A series of measures to target growth in small and medium-sized businesses will come into effect. My constituency colleague, the Minister for Enterprise, Trade and Employment, Deputy Martin, has already stated that the extension of the business expansion scheme until 2013 and the decision to include recycling firms underline the Government's commitment to supporting small companies and entrepreneurs. It is an exciting time for the sector and the elements I have mentioned are key features of the Bill. Those of us who have tried to help people in business will be aware of the difficulties that exist and of how necessary it is not to have Irish businessmen heading off to Poland or any place else. There are many challenges facing small businesses in an increasingly globalised economy and State assistance in this regard, particularly the cutting of bureaucracy by facilitating easier tax repayments and less complicated filing of returns, is surely positive and welcome.

Recent high-profile job losses underline the need for the continued growth and expansion of indigenous small and medium businesses.

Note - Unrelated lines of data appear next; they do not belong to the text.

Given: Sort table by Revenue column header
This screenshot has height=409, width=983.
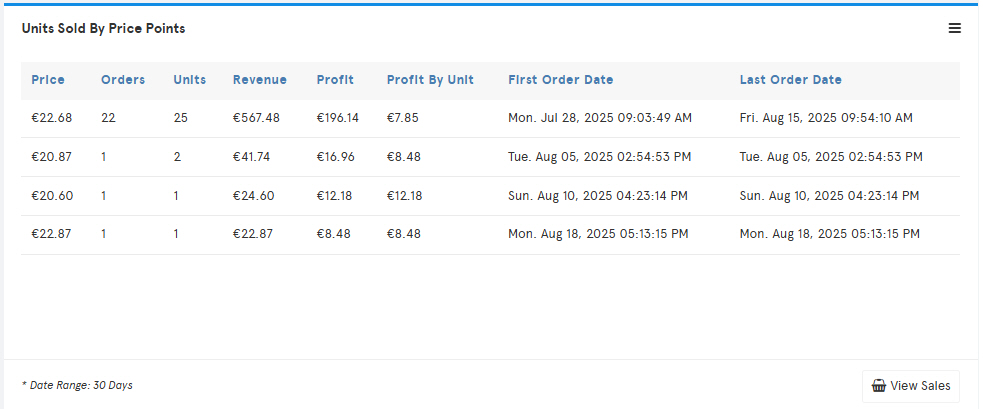Looking at the screenshot, I should point(260,80).
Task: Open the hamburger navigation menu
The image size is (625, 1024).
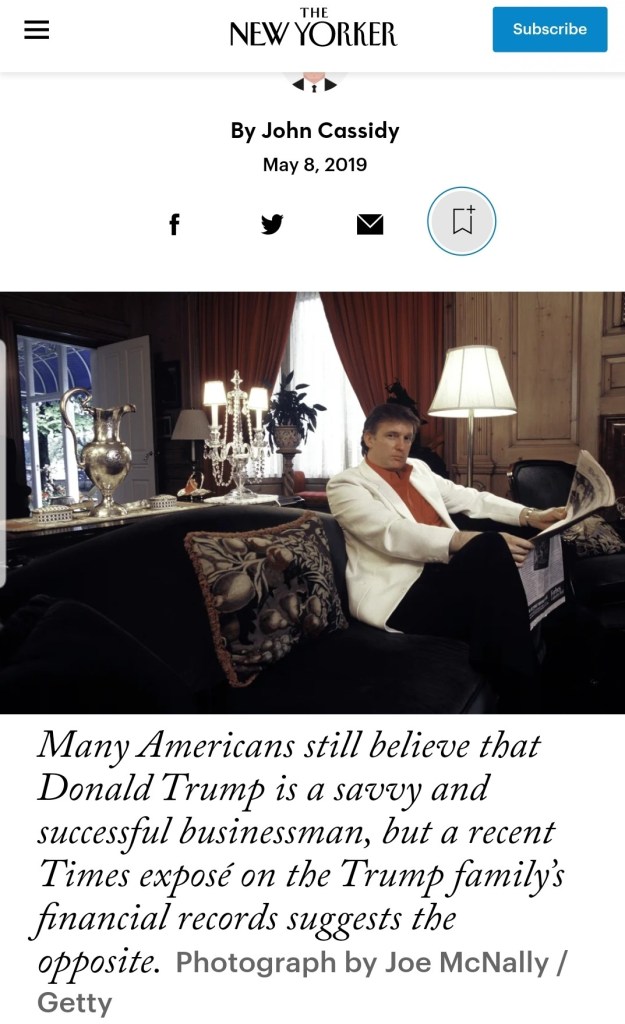Action: click(36, 30)
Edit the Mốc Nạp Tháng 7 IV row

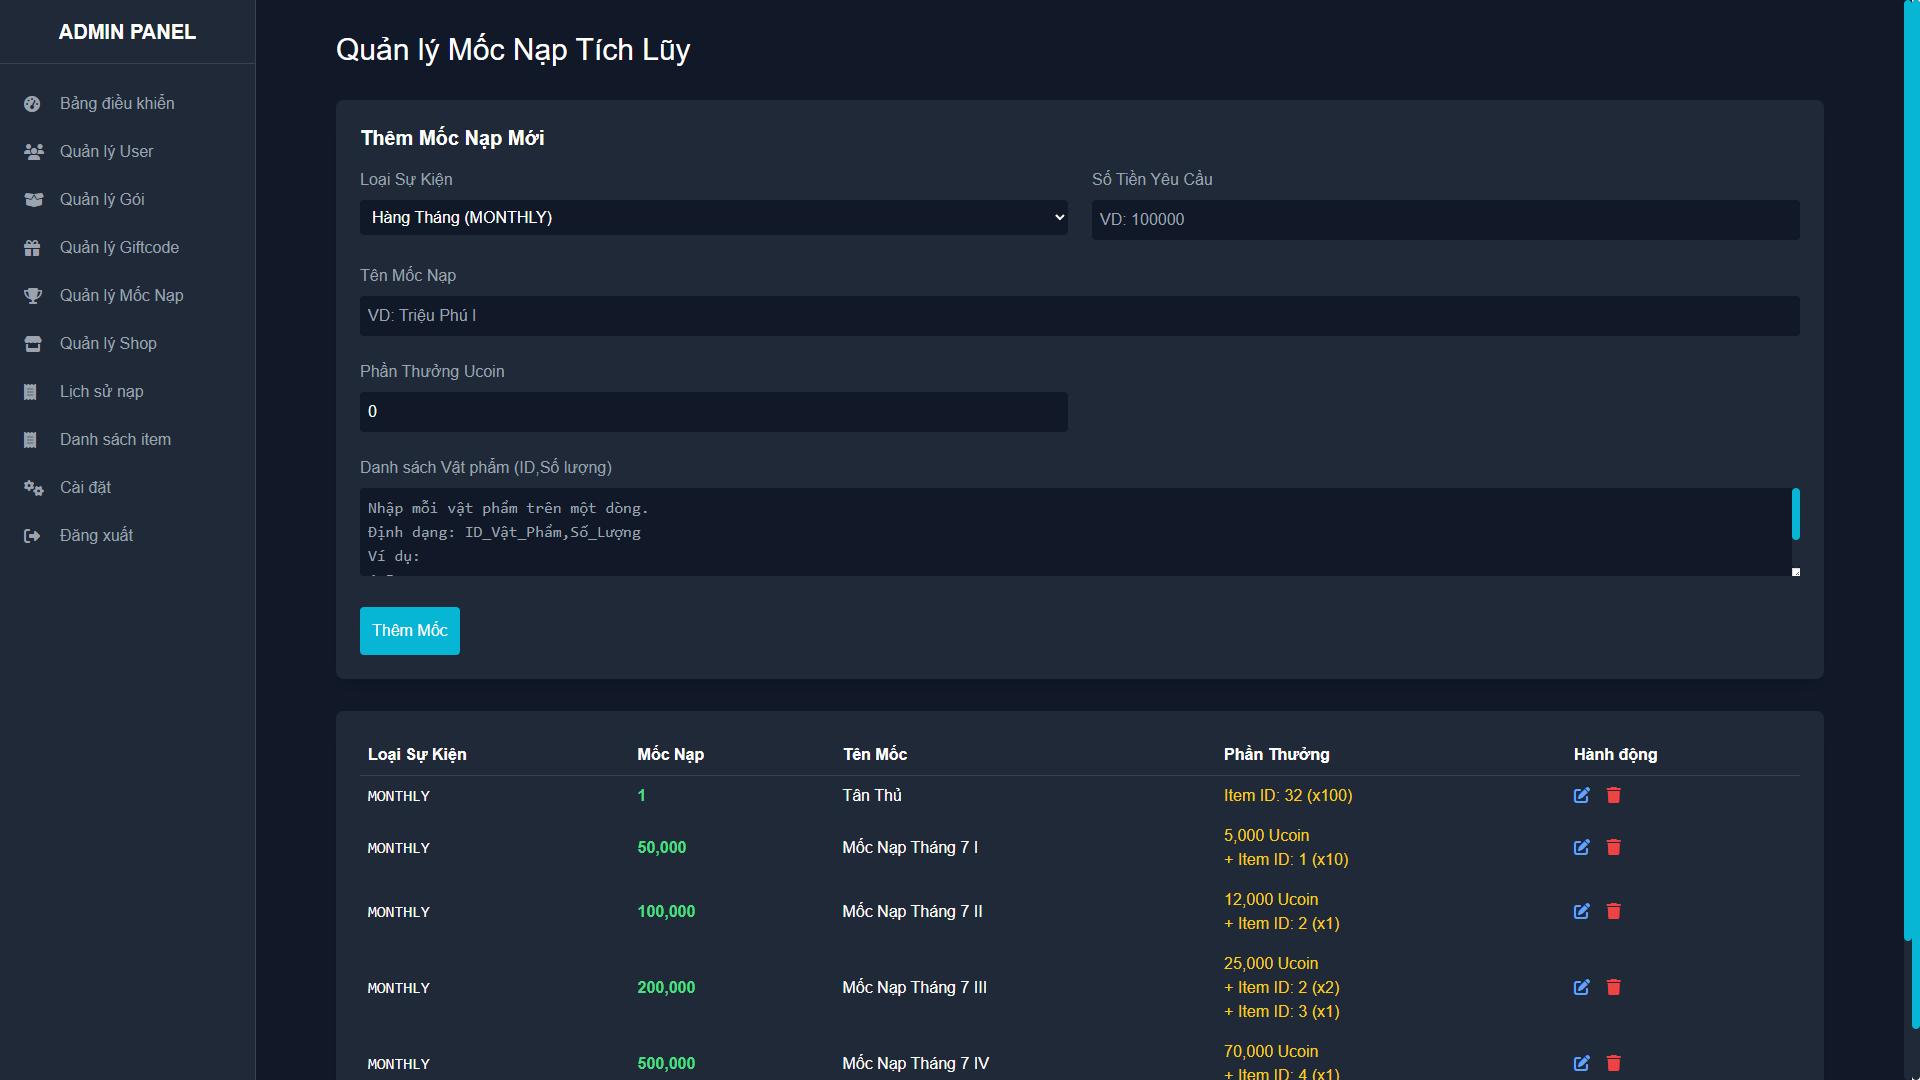pos(1581,1064)
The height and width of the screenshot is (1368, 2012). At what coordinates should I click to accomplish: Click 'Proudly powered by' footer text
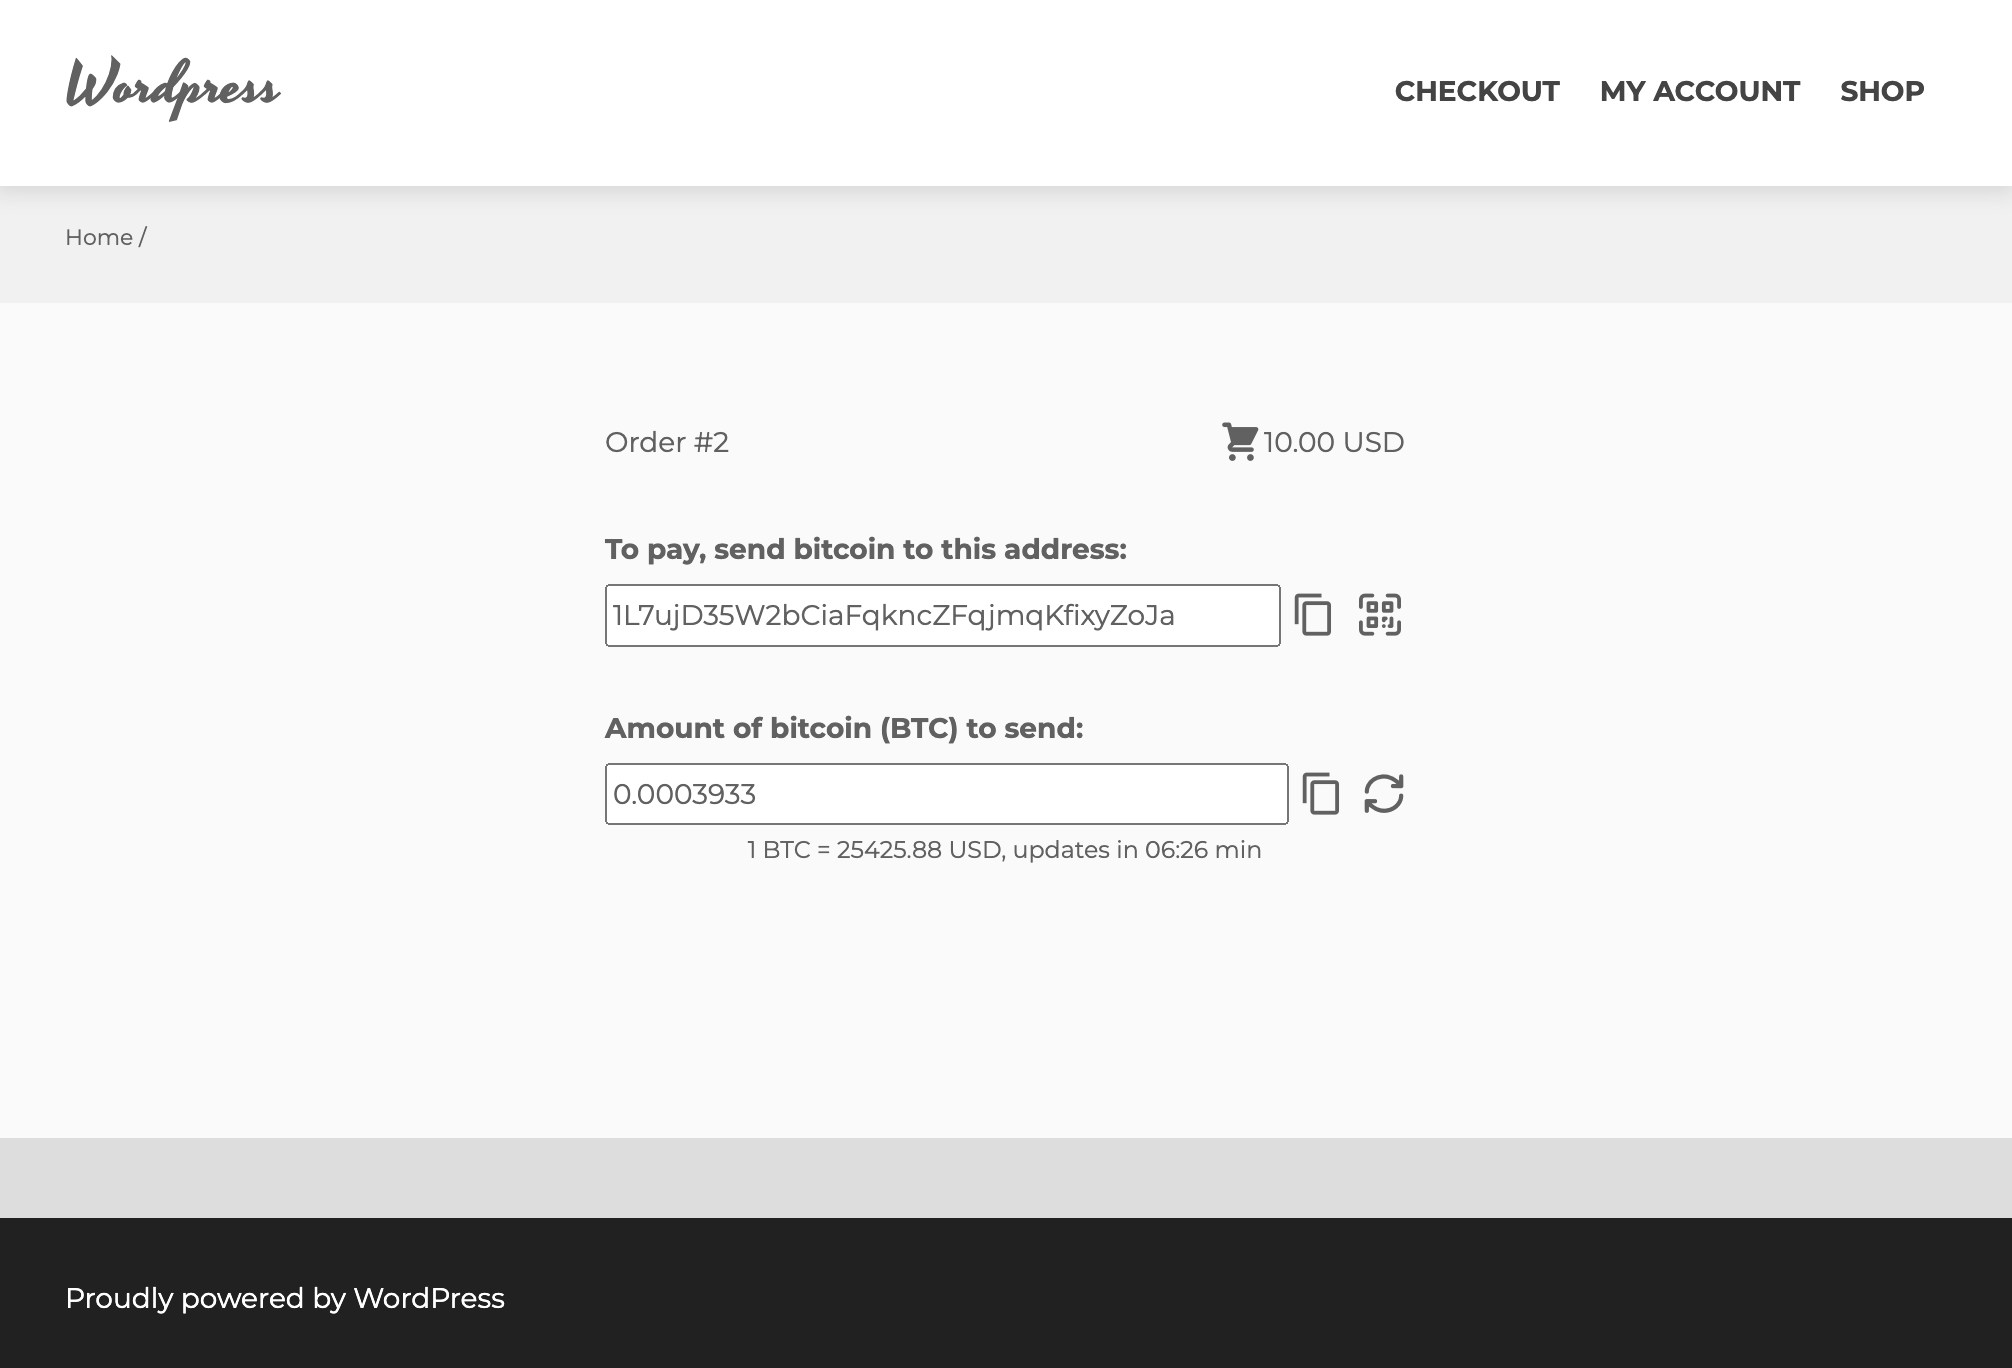[205, 1298]
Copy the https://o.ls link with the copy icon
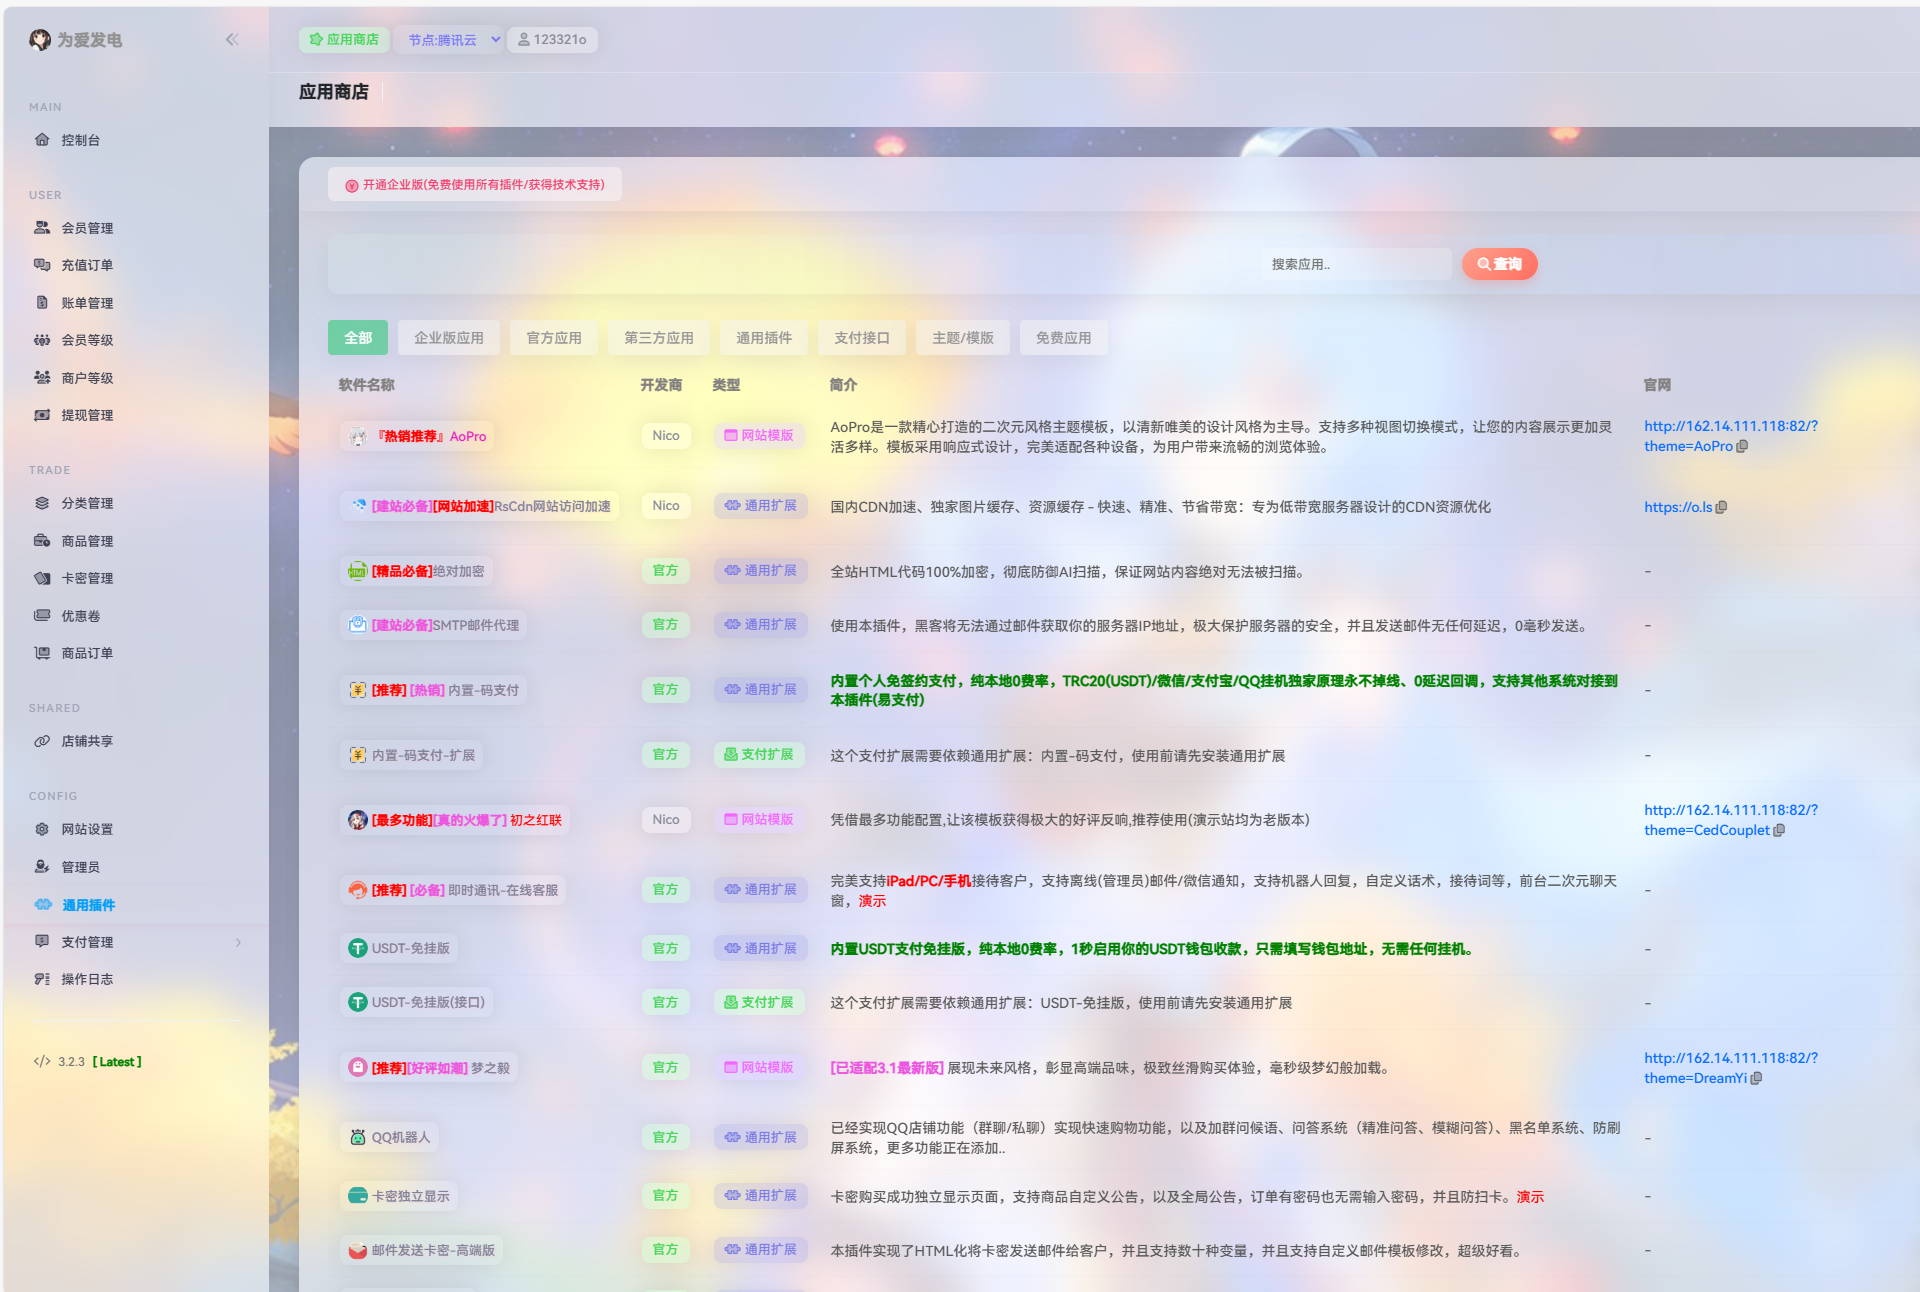The height and width of the screenshot is (1292, 1920). click(1722, 507)
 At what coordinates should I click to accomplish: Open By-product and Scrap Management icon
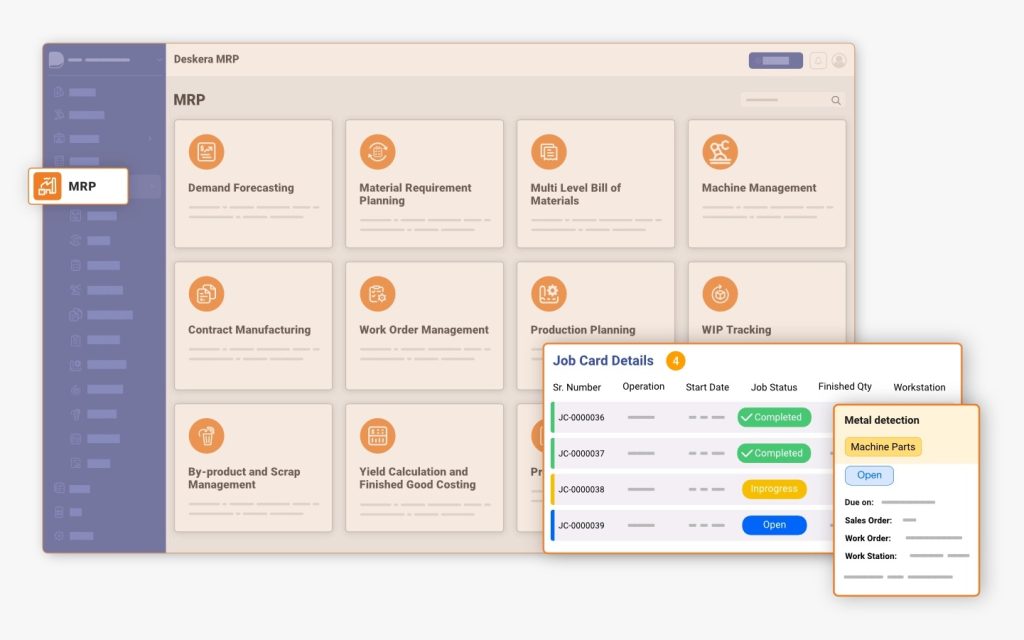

As I stated on television and as I genuinely believe, we can never create too many jobs. My mother — Lord have mercy on her — might have asked whether we thought we would never again see a poor day. People were becoming blasé about jobs but we can never create too many. As we know from experience, particularly in Cork, multinationals can leave at the drop of a hat in pursuit of cheaper options. Budget 2007 provided €272 million for small business and research and development and this Bill will trigger that investment, which is most welcome.

The Taoiseach recently launched the national development plan, which sets out ambitious proposals for our country's continued progress until 2013. The Finance Bill is a keystone of that plan in that a total of €7.7 billion will be invested in upskilling the workforce in order to maintain the highest standards of education and training for all.

Since 1997, more than €5 billion has been returned to Irish taxpayers. Social welfare and public expenditure have doubled in that timeframe, and the national debt has been halved. This represents intelligent financing and prudent management of the economy. Some will argue about this — it is obviously the job of the Opposition to oppose and the job of those in Government to promote and govern — but they should note that the macro figures I am outlining are factual. Others will squirm at these figures but they represent a major step in the right direction. The Finance Bill 2007 is underpinning our progress, although one can argue about the micro side of the equation and about how individuals might be affected by the Bill's provisions. We all represent such individuals.

There is a new tendency for media commentators to say those in Government sound like the Opposition when it suits them, but I have said the Opposition had no difficulty whatsoever in producing a huge pamphlet after the budget stating the Government was right, outlining citizens' entitlements and welcoming the increases in social welfare and health spending. It is as though the Opposition had sanctioned the increases itself, and this is the way it should be. There is nobody totally in Opposition and nobody totally in Government. None on this side will ever be in a position not to criticise, seek new benefits or make suggestions for improvements. It is never a case of taking just one side; there must be a mixture of approaches and that is why we are elected.

Deputy Naughten had a go at the Minister of State at the Department of Finance, Deputy Parlon, about his negotiations on land prices. Let me refer to this because, as the Acting Chairman knows, I vote on the Committee of Public Accounts. The Opposition has been referring very loudly to overruns in the cost of road projects, yet the much-lauded IFA agreement trebled the price of the land involved and automatically triggered overruns. I commend this excellent Bill to the House.